To start, let’s create the three ad units in AdSense. This can be done under Content > Ad units, and then clicking New ad unit. For the most part, creating a new ad unit is straight forward. You’ll first select the type of ad:
- Text & Display: Standard way to display an ad. You’ll be able to choose a size and layout. These are are great for most use cases.
- In-feed: These are designed to fit inside a feed of data, similar to your Facebook timeline. These work well with WordPress archive pages or blog feeds where you have a scroll of multiple post summaries in a list.
- In-article: These are great for inserting into WordPress blog posts as they are designed to fit seamlessly into paragraph breaks.
Since we have 4 places we want to insert an ad, we’ll need 4 ad units. Let’s start with the sidebar ad unit. For that, we’ll use a Text & Display ad in a vertical orientation. Remember to give each ad unit a meaningful name so that you can easily track and manage them later.
Feel free to play around with style and some of the other settings, but I find the defaults work fine.
For the remaining 3 ad units, rather than show each one, I’ll summarize what type and layout they should be:
- Top Of Page: Text & Display ad with Leaderboard layout
- 5th Paragraph: In-article ad
- Bottom of Post: Text & Display ad with Large Rectangle layout
When you’re done creating all 4 ad units, you should see the following ads:
Notice that each ad unit has a meaningful name so that we can easily identify it in reports and edit them later if needed. For example, we may find the leaderboard layout performs better, so we might consider converting the end of post ad unit to use the same layout. Having meaningful names will make this easier down the road.
Note: After you create each ad block in the plugin and have all the settings just right, remember to click the Save All Settings button. It’s easy to miss because it blends in with the other UI components, and it’s no fun when you make a lot of changes and forget to save them.
The final step is to create a text widget in your theme’s sidebar area and paste the short code text that Ad inserter provides. This is no different from creating any other text widget, simply click Appearance > Widgets, select the Text widget and place into the sidebar area, then paste the short code. That’s it!

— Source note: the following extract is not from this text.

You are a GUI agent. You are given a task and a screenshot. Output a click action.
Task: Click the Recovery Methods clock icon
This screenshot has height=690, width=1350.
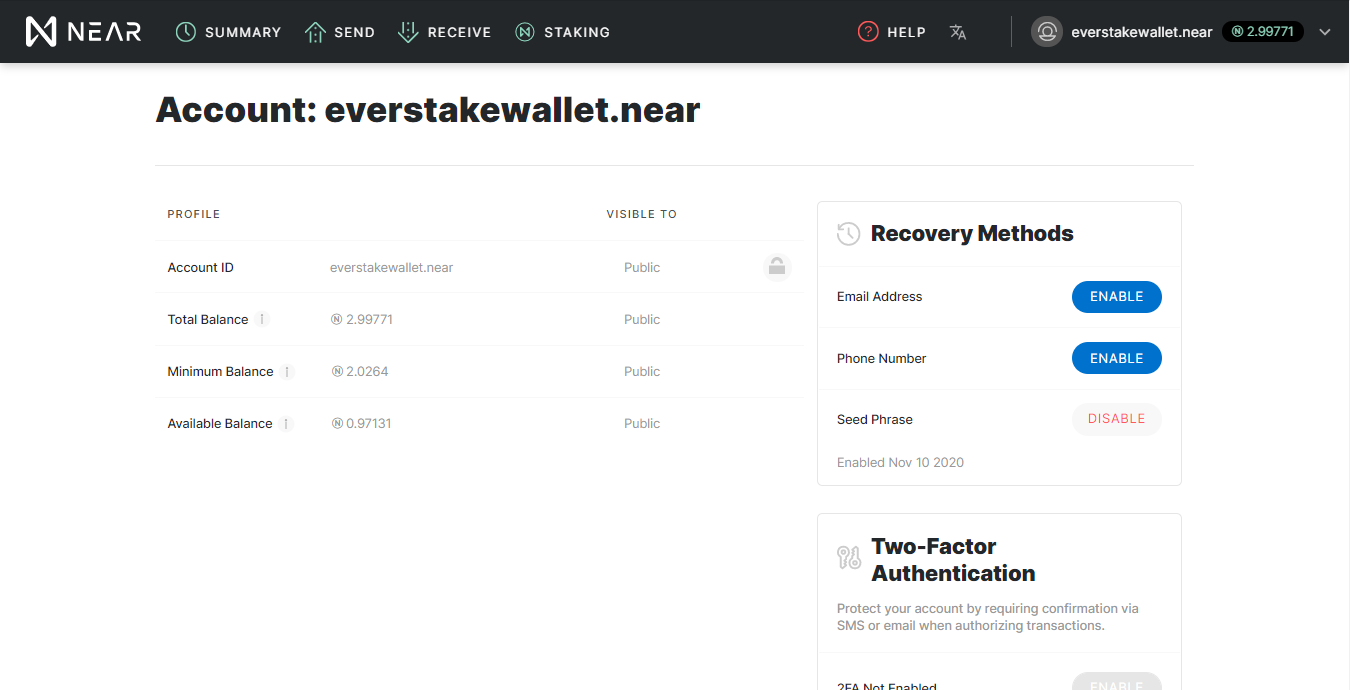click(848, 234)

Finally, the last ad unit will be placed at the bottom of every blog post. This is basically a cross between the last two ad units. You’ll configure as follow: Automatic Insertion should be set to After Post, though it could also be set to After Comments if you really want it at the bottom of the page. Also set to Posts only (uncheck Pages), and again you may optionally wish to enable for Category and Archive pages. That’s it, and the finished settings should look like:
If you’re wondering how it all looks together in action, just look around this page. The examples above are very close to what I use on this site, save for the ads on pages (I only want ads to display on my blog posts). I go above and beyond the 5th paragraph unit, and have setup units to display at regular paragraph intervals: 4, 10, 16, 22, etc. Again, there is a bit of science and art involved here, and I’m always tweaking the spacing to see how ads perform. My goal is to write meaningful content about WordPress, and I don’t want the ads to get in the way too much and turn away readers.
In the end, where and how you display ads is a personal choice. Using the Ad inserter plugin makes it really easy to create complex rule sets across all of your content. Make sure you track ad unit performance and adjust as necessary. And also keep in mind the Ad inserter plugin works with more than just AdSense. Any ad network that lets you create individual ad units will work this plugin, making it one of the best options for working with Google AdSense and WordPress, or any other ad network.